Pasaba la palma de mi mano y sentía el tacto de un papel que unas veces era áspero, otras veces
suave, otras con relieve y otras frágil. Me llamaban la atención los grabados hechos a plumilla en
el que los trazos eran fotografías que plasmaban el alma de una mirada. Me fijaba en los retratos
de mujeres, hombres y niños y me parecían feos, muy feos; no veía esos rostros, esas
expresiones, más que en cuadros. Ni mis abuelos, ni mis padres, ni mis primos, ni mis vecinos, ni
siquiera el resto de habitantes de Aranjuez eran así; en televisión tampoco, pero sus profundas
miradas escondían una invitación para viajar al pasado, al origen de nuestro presente.
Cogía ansioso los libros; de dos en dos, siempre quería más de uno. Viajaba a África y me
convertía en un guerrero Masai. Los pigmeos eran como yo: seguro que los podía en un mano a
mano. Descendía el río Orinoco, y luchaba con leones y enormes mosquitos mientras el húmedo
calor de la selva mojaba mi ropa. Martilleaba en la fragua de Vulcano de Velázquez, y esperaba
turno para comerme un huevo frito con patatas que una vieja malhumorada freía en una sartén de
saldo. Participé en muchas batallas, y a pesar de lo que la historia diga, en Lepanto lo pasamos
muy mal. Navegué con Juan Sebastián Elcano y durante un mes fui grumete en un bajel pirata. Vi
las crueldades de Hernán Cortés y de los aztecas. Fui prisionero de Zenda, y en una venta
manchega conocí a Sancho Panza. Allí, con Cervantes de testigo, Rinconete y Cortadillo
desplumaban a un carretero de barba de seis días, de corta inteligencia y mucha bravuconería.
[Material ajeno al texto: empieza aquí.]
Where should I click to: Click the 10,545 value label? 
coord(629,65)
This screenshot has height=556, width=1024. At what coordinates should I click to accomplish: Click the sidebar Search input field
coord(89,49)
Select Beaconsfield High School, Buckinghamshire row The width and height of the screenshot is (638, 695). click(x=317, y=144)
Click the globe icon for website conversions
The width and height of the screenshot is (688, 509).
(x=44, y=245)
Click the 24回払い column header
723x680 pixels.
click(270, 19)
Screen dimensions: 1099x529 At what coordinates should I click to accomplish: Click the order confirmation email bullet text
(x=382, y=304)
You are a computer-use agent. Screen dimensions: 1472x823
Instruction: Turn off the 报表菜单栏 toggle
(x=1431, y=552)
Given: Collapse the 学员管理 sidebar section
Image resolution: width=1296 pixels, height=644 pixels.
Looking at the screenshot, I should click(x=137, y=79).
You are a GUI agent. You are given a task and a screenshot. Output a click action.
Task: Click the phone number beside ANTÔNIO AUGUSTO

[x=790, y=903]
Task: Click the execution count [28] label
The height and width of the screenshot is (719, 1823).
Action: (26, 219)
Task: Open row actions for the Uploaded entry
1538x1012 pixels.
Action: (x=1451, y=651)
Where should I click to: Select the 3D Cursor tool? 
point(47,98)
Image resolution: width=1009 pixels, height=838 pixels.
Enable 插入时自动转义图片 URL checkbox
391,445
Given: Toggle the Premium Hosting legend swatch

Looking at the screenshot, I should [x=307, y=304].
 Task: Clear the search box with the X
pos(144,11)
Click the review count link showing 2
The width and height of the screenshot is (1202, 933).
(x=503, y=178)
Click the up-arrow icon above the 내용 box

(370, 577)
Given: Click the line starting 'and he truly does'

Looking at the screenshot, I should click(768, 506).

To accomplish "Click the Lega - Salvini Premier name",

Todo eso lo vivía yo, mientras un viento frío de seis grados bajo cero, era el carcelero que me
impedía salir a jugar a la calle en los helados días de invierno. Helados días de un Real Sitio que
quedaba mudo y se refugiaba en sí mismo a la espera de una primavera que siempre tardaba en
llegar. En esos fríos y duros inviernos de ropa de pana y lana, de pies congelados, de gente seca
y agazapada en casa, comencé a viajar desde una habitación caldeada a base de estufa de leña,
donde dos cuadros del Puente de Barcas y una foto de mi padre colgaban de la pared como el
que cuelga un Goya.
Llegué a la conclusión de que viajar no es solo cuestión de dinero: no es estar ni ir; no es ver y
contar. Viajar es imaginación, es deseo, es sentimiento, es simplemente vivir desplazado en un
sitio soñado.
Y hoy, recordando esos días y los que vinieron después, paso las manos por mis ojos y las deslizo
por la cara hasta llegar a unos labios que se sonríen y que comprenden que los sueños muchas
veces se cumplen. Mi sueño se cumple: hoy me voy de nuevo de viaje; un cuadro y un libro que
tenía pendiente desde hace años.
Una vez de vuelta, y analizando detenidamente los momentos vividos, creo que, posiblemente,
este haya sido uno de los viajes más preciados de los que he realizado en mi vida. No caeré en el
vicio del misticismo, ya que ni me he encontrado conmigo mismo, ni he hallado en su totalidad la
ansiada paz interior, pero si tuviera que sintetizar en una sola palabra las incontables emociones
traídas de este recorrido por Europa, creo que escogería la de “fascinante”.
Después de los viajes hechos los dos años anteriores, había llegado el momento en el que
pensábamos que era imposible ver algo más bello de lo que habíamos visto; pero no, de repente,
ante nuestros ojos, se nos han mostrado lugares y rincones, si cabe, más bonitos todavía.